Sulle ordinate ci sono le variazioni di bitcoin depositati tra i due tempi e sulle ascisse gli indirizzi bitcoin divisi per fascia di quantità depositata.
Si notano due cose a primo colpo d'occhio: 1) i bitcoin depositati su address fino a 100 btc sono aumentati considerevolmente 2) quelli messi sui grandi address sono diminuiti di molto.
I primi nel grafico sono chiamati "retail": diciamo che corrispondono al piccolo o grande holder visto che è molto improbabile che siano address di exchanges.
I secondi invece, per le loro dimensioni (> 10k btc depositati) sono quasi sicuramente address di exchanges. E sono quelli che hanno perso di più durante il bear market
Nel mezzo c'è una fascia intermedia (quella tra 1k e 10k bitcoin, denominata "Firms") che è aumentata a dismisura nei mesi considerati con un aumento complessivo di 450.000 btc depositati.

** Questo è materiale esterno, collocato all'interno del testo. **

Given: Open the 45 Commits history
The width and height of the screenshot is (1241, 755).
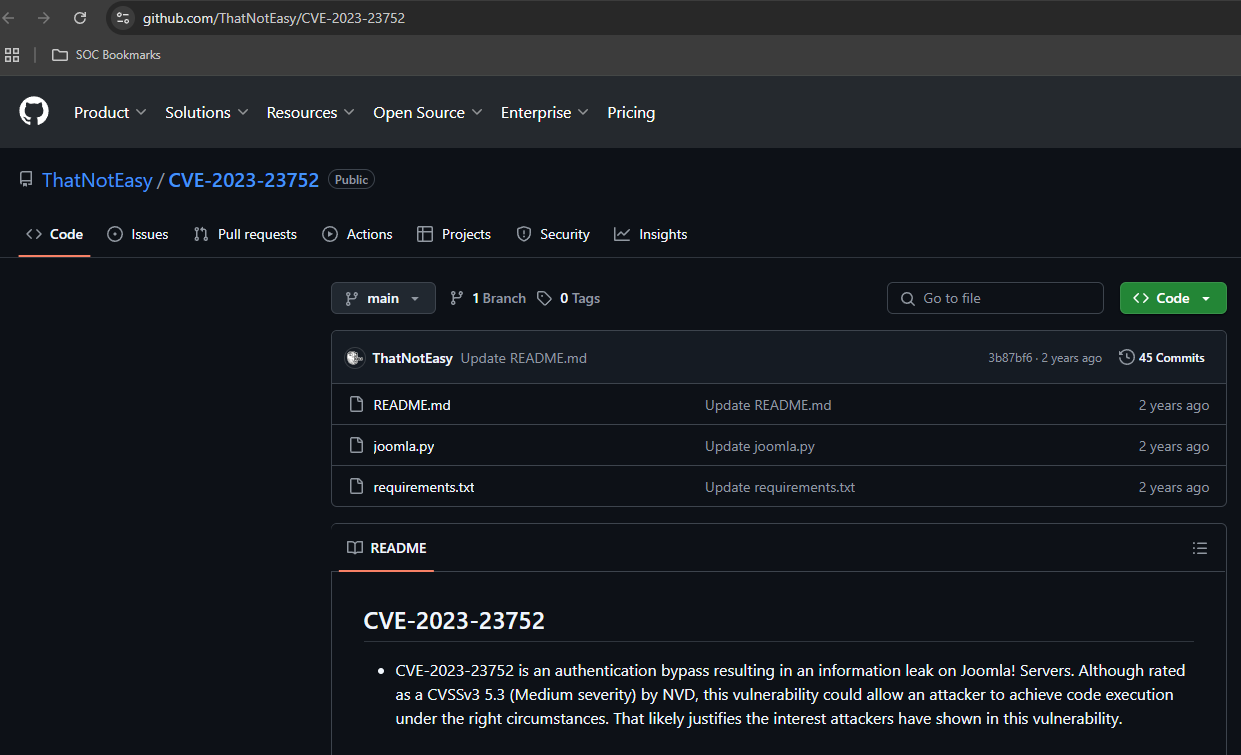Looking at the screenshot, I should point(1162,358).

A chi appartiene questa fascia?
Due ipotesi: 1)exchanges che per ridistribuire meglio il rischio hanno depositato parte dei loro grossi stock su address diversi (e questo spiegherebbe il calo della fascia più alta) 2) Balene che hanno fatto incetta di btc
Tra le due, è la seconda la più probabile perchè l'aspetto curioso è che l'aumento della fascia "Firms" c'è stato soprattutto quando il prezzo ha toccato il fondo a dicembre 2018:
Questa analisi ci porta quindi a queste conclusioni, come le più probabili:
Durante il bear market, o almeno nella sua fase più dura (Ago2018-Maggio 2019) ,la distribuzione per address è cambiata nel seguente modo:
1)I piccoli, medi o grandi address di chi probabilmente possiede le proprie chiavi private (holders corrispondenti alla fascia retail) hanno tenuto e addirittura aumentato i bitcoin posseduti, segno non solo di una non-disaffezione ma addirittura di un aumento delle quantità possedute nel classico stile BTFD
2)Gli speculatori più piccoli e improvvisati e i piccoli investitori giunti con l'onda lunga del bull market del 2017, quelli per capirsi che tenevano e tengono i loro soldi sugli exchanges nonostante tutte le raccomandazioni, sono fuggiti in preda al panico e questo spiegherebbe il crollo delle quantità depositate sui cold wallet degli exchanges
3)Qualche gruppo di grosse balene ha approfittato, a dic 2018, del crollo di prezzo e ha acquistato in massa la "fossa" tra 3000 e 4000 dollari depositandola su propri indirizzi
Questi dati mostrano come probabilmente i ritornelli di cui si fregiano gli economisti di inizio post forse sono un pò da rivedere e la distribuzione bitcoin sta, lentamente, cambiando verso una maggiore diffusione.
Anche perchè agli stessi economisti vorrei chiedere: cosa succede nel mondo fiat?
Di recente una notizia poco bella, che segna un nuovo record: i 26 (ventisei) uomini più ricchi del mondo hanno la stessa ricchezza dei 3.8 miliardi più poveri
La distribuzione di dollari o euro sta peggiorando ogni giorno che passa, forse di quella dovrebbero occuparsi i noti economisti.